The Sabaean people were South Arabian people. Each of these had regional kingdoms in ancient Yemen, with the Minaeans in the north along the Red sea, the Sabeans on the south western tip, streaching from the highlands to the sea, the Qatabanians to the east of them and the Hadramites east of them.

The Sabaeans, as were the other Arabian and Yemenite kingdoms of the same period, were involved in the extremely lucrative spice trade, especially frankincense and myrrh.[1]

Most archaeologists now believe them to be the same nation as the Biblical kingdom of Sheba.


The Marib Dam (Arabic ,سد مأرب )blocks the Wadi Adhanah (also Dhana or Adhana) in the valley of Dhana in the Balaq Hills, Yemen. The current dam is close to the ruins of the Great Dam of Marib, dating from around the seventh century BCE. It was one of the engineering wonders of the ancient world and a central part of the south Arabian civilization around Marib.

[edit] The Great Dam of Marib

The site of the great Dam of Marib (Sudd Marib) is upstream (south-west) of the ancient city of Marib, once the capital of the Kingdom of Saba’a, believed to be the kingdom of the legendary Queen of Sheba. The Kingdom of Saba’a was a prosperous trading nation, with control of the frankincense and spice routes in Arabia and Abyssinia. The Sabaens built the dam to capture the periodical monsoon rains which falls on the nearby mountains and so irrigate the land around the city.

Recent archaeological findings suggest that simple earth dams and a canal network were constructed as far back as 2000 BCE. The building of the first Marib dam began somewhere between 750 BCE and 600 BCE and took some hundreds of years to complete. (The monarch Ali Yanouf Bin Dhamar Ali had his name carved into parts of the dam to mark its completion).

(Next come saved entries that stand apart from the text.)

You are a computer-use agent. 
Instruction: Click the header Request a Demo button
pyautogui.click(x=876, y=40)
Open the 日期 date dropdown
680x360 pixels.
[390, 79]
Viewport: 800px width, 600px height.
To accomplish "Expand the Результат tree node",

The dam was of packed earth, triangular in cross section, 580 m in length and 4 meters high. It ran between two groups of rocks on either side of the river and was linked to the rock with substantial stonework. The dam’s position allowed for a spillway and sluices between the northern end of the dam and the cliffs to the west. Around 500 BCE the dam height was increased to 7 meters, the upstream slope (the water face) was reinforced with a cover of stones, and irrigation was extended to include the southern side as well as the northern side.

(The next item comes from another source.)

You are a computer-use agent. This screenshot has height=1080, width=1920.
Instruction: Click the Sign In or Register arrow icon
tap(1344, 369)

After the end of the Kingdom of Sheba, possession of the dam came to the Himyarites in around 115 BCE. They undertook a further reconstruction, creating a structure 14 meters high with extensive water works at both the northern and southern ends - with five spillway channels, two masonry-reinforced sluices, a settling pond, and a 1000 meter canal to a distribution tank. These extensive works were not actually finalised until 325 BCE and allowed the irrigation of 25,000 acres (100 km²).

Despite the increases in height, the dam suffered numerous breaches (recorded major incidents occurred in 449, 450, 542 and 548) and the maintenance works became increasingly onerous, the last recorded repairs took place in 557. In 570 or 575, the dam was again overtopped and this time left unrepaired. The final destruction of the dam is noted in the Koran and the consequent failure of the irrigation system provoked the migration of up to 50,000 people."

Sabi’an or Harranian culture survived for a while in the Christian and Islamic Middle East but was eventually mostly integrated into one or the other of those two traditions. The Sabi’an religion involved the practice of astral magic, and some of its adherents were noted astronomers in the Arab-Islamic tradition, most famously Thabit ibn Qurra in the ninth century.